Penerapan Qanun Jinayah Dinilai Langgar HAM dan KUHP
Terbaru

Penerapan Qanun Jinayah Dinilai Langgar HAM dan KUHP

Pemerintah pusat (Kemendagri) diminta meninjau ulang peraturan Qanun Jinayah di Aceh karena penerapan cenderung merugikan perempuan atau anak korban kekerasan seksual.

Oleh:
Rofiq Hidayat
Bacaan 4 Menit
Ilustrasi
Ilustrasi

Penerapan Qanun Aceh No.6 Tahun 2014 tentang Hukum Jinayah kembai menjadi sorotan dan kritikan pubik. Pasalnya, penerapan hukum pidana yang hanya berlaku di Provinsi Nanggroe Aceh Darusalam (NAD) ini dinilai melanggar HAM dan cenderung merugikan kaum perempuan dan anak dalam kasus-kasus kekerasan/pelecehan seksual.

Wakil Ketua Lembaga Perlindungan Saksi dan Korban (LPSK) Meneger Nasution menilai penerapan qanun jinayah menuai kritik tajam dari banyak kalangan, khususnya terhadap penerapan hukuman cambuk dan qadzaf. Hukum cambuk dinilai melanggar hak asasi manusia (HAM). Sedangkan qadzaf dinilai dapat merugikan kaum perempuan. Dalam Qanun Aceh No.6 Tahun 2014 tentang Hukum Jinayah, qadzaf adalah menuduh seseorang melakukan zina tanpa dapat mengajukan minimal 4 saksi.

“Hal tersebut dianggap dapat merugikan kaum wanita,” ujar Meneger dalam webinar bertajuk “Mengkaji Kedudukan Qanun dalam Perundang-undangan Nasional: Komitmen Negara Melindungi Perempuan dan Anak dari Kasus Kekerasan Seksual”Rabu (2/6/2021). (Baca Juga: Menyoal Penerapan Qanun Jinayah dalam Kasus Kekerasan Seksual)

Dia menilai hukuman cambuk dianggap melanggar HAM karena jaminan perlindungan HAM tak boleh menerapkan hukum secara kejam. Dari sisi regulasi, hukuman cambuk dianggap bertentangan dengan konvensi anti penyiksaan yang sudah diratifikasi Indonesia melalui UU No. 5 Tahun 1998 tentang Konvensi Menentang Penyiksaan dan Perlakuan atau Penghukuman Lain yang Kejam, Tidak Manusiawi atau Merendahkan Martabat Manusia. Tak hanya itu, hukum cambuk bertentangan dengan KUHP karena KUHP tidak mengenal adanya hukuman cambuk sebagai salah satu jenis pemidanaan (hukuman pidana).

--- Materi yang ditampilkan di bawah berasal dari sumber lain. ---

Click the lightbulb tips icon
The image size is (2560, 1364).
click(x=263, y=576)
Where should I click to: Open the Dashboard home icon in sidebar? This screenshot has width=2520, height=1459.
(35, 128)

Sementara qadzaf dianggap berpotensi menguatkan tindak kekerasan dan diskriminasi terhadap kaum perempuan. Dia menjelaskan qadzaf dianggap merugikan perempuan ketika seorang perempuan korban pemerkosaan atau zina melaporkan tindak tersebut, maka korban harus menghadirkan alat bukti dan minimal 4 saksi. Bila korban tak memiliki bukti, maka korbanlah yang akan dituduh melakukan tindakan tersebut.

“Kejamnya, pelaku terduga pemerkosaan dapat bebas dari jerat hukum hanya dengan melakukan sumpah sebanyak 5 kali. Dengan sumpah pertama hingga keempat yang menyatakan bahwa tuduhan atas dirinya terkait pemerkosaan merupakan sebuah dusta, serta sumpah kelima yang menyatakan bahwa pelaku bersedia mendapatkan laknat Allah apabila ia berbohong atas sumpahnya,” kata dia.

Hal itu dirumuskan dalam Pasal 55 ayat (1) Qanun Aceh No.6 Tahun 2014 yang menyebutkan, “Setiap orang yang dituduh telah melakukan pemerkosaan berhak mengajukan pembelaan diri bahwa dia tidak melakukan Pemerkosaan”. Sementara ayat (2) menyebutkan, “Dalam hal alat bukti adalah sumpah sebagaimana dimaksud dalam Pasal 52, maka orang yang dituduh dapat membela diri dengan melakukan sumpah pembelaan sebanyak 5 (lima) kali”. Kemudian ayat (3) menyebutkan, “Sumpah yang pertama sampai keempat menyatakan bahwa dia tidak melakukan pemerkosaan dan tuduhan yang ditimpakan kepadanya adalah dusta”. Selanjutnya ayat (4) menyebutkan, “Sumpah yang kelima menyatakan bahwa dia rela menerima laknat Allah, apabila dia berdusta dengan sumpahnya”.